There are three ways to deploy Milvus for production use: standalone version, clustered version and cloud version.
In production, high availability (HA) is one of the most important things that people care about. In the cloud version, everything is fully managed and you do not need to worry about it. But there are different stories when it comes to local standalone deployment and clustered deployment.
We here introduce our current HA plan for Milvus standalone and clustered deployment. We will then focus on the HA problem for Milvus clustered deployment and introduce a master-slave architecture to achieve high availability.
For Standalone HA: Active/Standby
In standalone mode, we will use the rather straightforward HA solution, i.e. active-standby mode.
In addition to a normal Milvus standalone instance, or the "active" instance, we also start another identical instance, or the "standby" instance.
Here's how it works:
- There could be multiple standby instances but only one active instance at a time.
- The standby instance merely serves as a backup. It does not accept any traffic from the client in normal cases. The active instance will continuously replicate all data to the standby instance.
- Both active and standby instances will keep reporting their status to a third-party service (or the "arbiter"). It is up to this arbiter that decides the liveness of all instances. (Note that this arbiter itself needs to have HA in the first place)

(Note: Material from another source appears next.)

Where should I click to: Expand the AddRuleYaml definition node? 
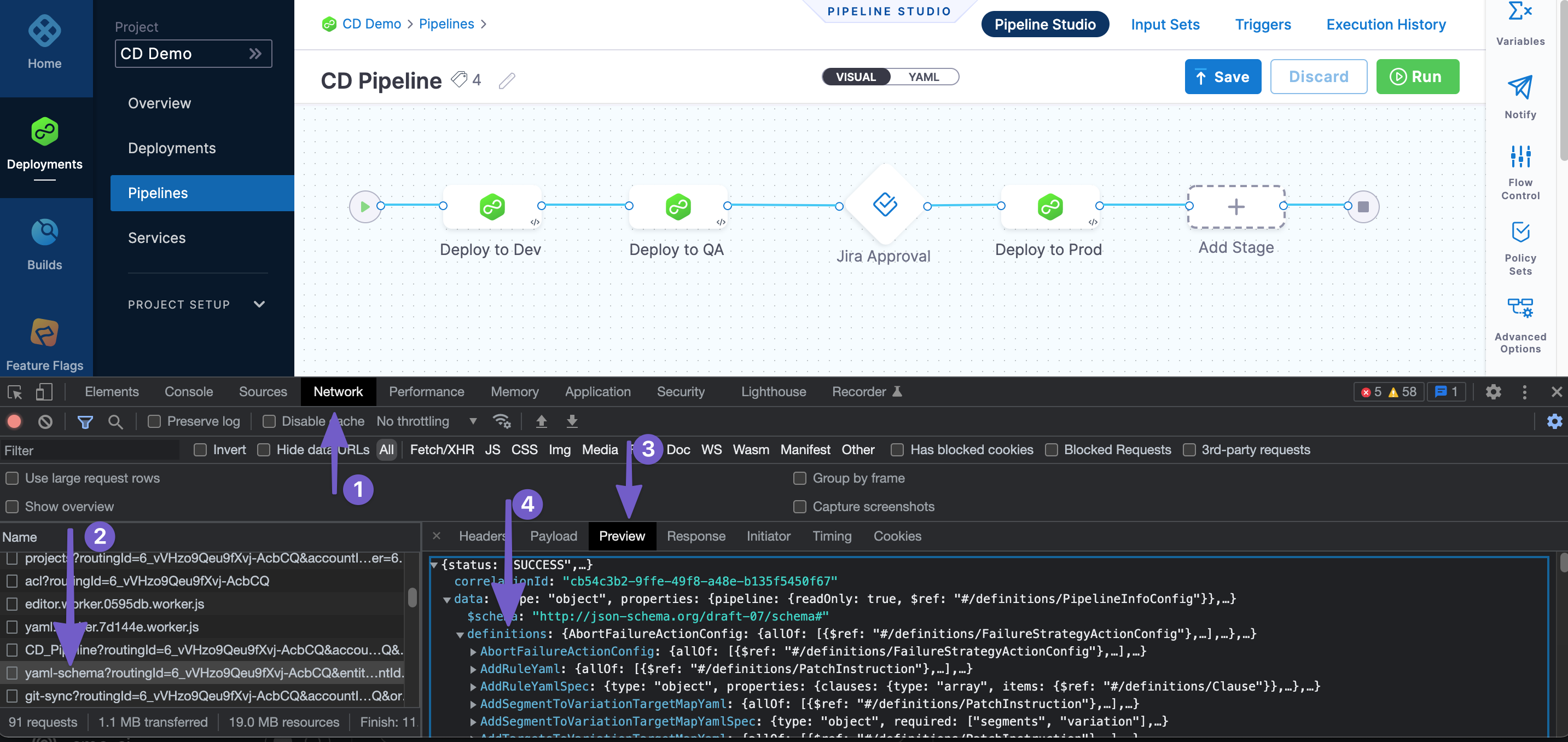click(x=473, y=669)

- When the active instance, for example, instance A in the figure below, goes offline, the arbiter will immediately sense this and notifies the standby instance to promote itself as the new active instance.
- When the previous active instance resurrects from whatever situation, it demotes itself to a standby instance and starts reporting to the arbiter with its new identity.

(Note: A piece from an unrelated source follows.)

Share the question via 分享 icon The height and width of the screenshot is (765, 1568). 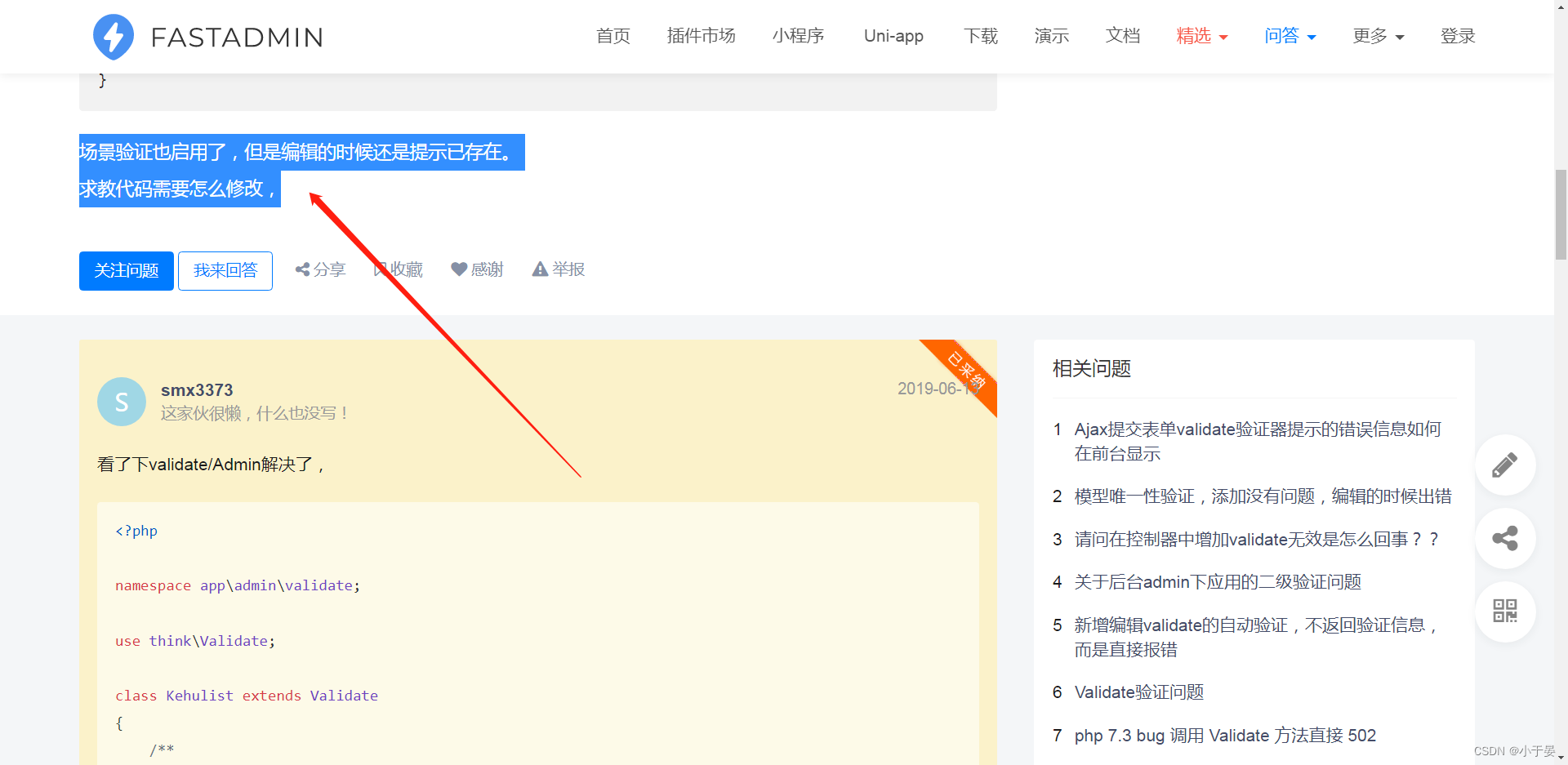click(320, 269)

Clustered Milvus(Single Instance) HA: Coordinator Active/Standby
Milvus can be deployed as a single Milvus cluster. To reach high availability in this case, we'd introduce the Active/Standby mode to all Coordinators (i.e. RootCoord, DataCoord, QueryCoord, IndexCoord). Please refer to MEP 30 -- Support Coordinators Primary-backup Mechanism to see how it works.
Clustered Milvus(Multi Instances) HA: Leading/Alternative
The leading/alternative mode is similar to the active/standby mode, with the following differences:
- The client is now able to sense both leading instances and alternative instances.
- The alternative instances can serve read requests from clients, but cannot serve write requests. This can fully utilize the hardware resources of machines for alternative instances.
- Since the alternative instances also serve as read services, all data in alternative instances should be ready at all time and should always be consistent with the leading instance, which is far more strict than active/standby mode.
Data exporting is highly required to fully accomplish the leading/alternative mode for clustered Milvus, where we need to support exporting in-real time all historical data, live data and DDL data. Once we have this, we will have alternative instance subscribe to the leading instance for all data.
Expecting more details to be enclosed.
Still need a few clarification:
1) how to support replication?
2) should it be one write / multiple read or multiple write? Although consistency might be a issue, a way to avoid data conflict is to assign different ts for different clusters. For instance, clusterA only issue ts end with 1, clusterB only issue ts end with 2 so there will be no conflicts
Yes we will clarify replication in detail next.
Yes multiple writes is also an option. On the one hand, multiple writes could split the write traffic into different instances and make our write operation "elastic". On the other hand, having multiple writes would introduce more replication channel between each pair of instances, which could make the system less reliable.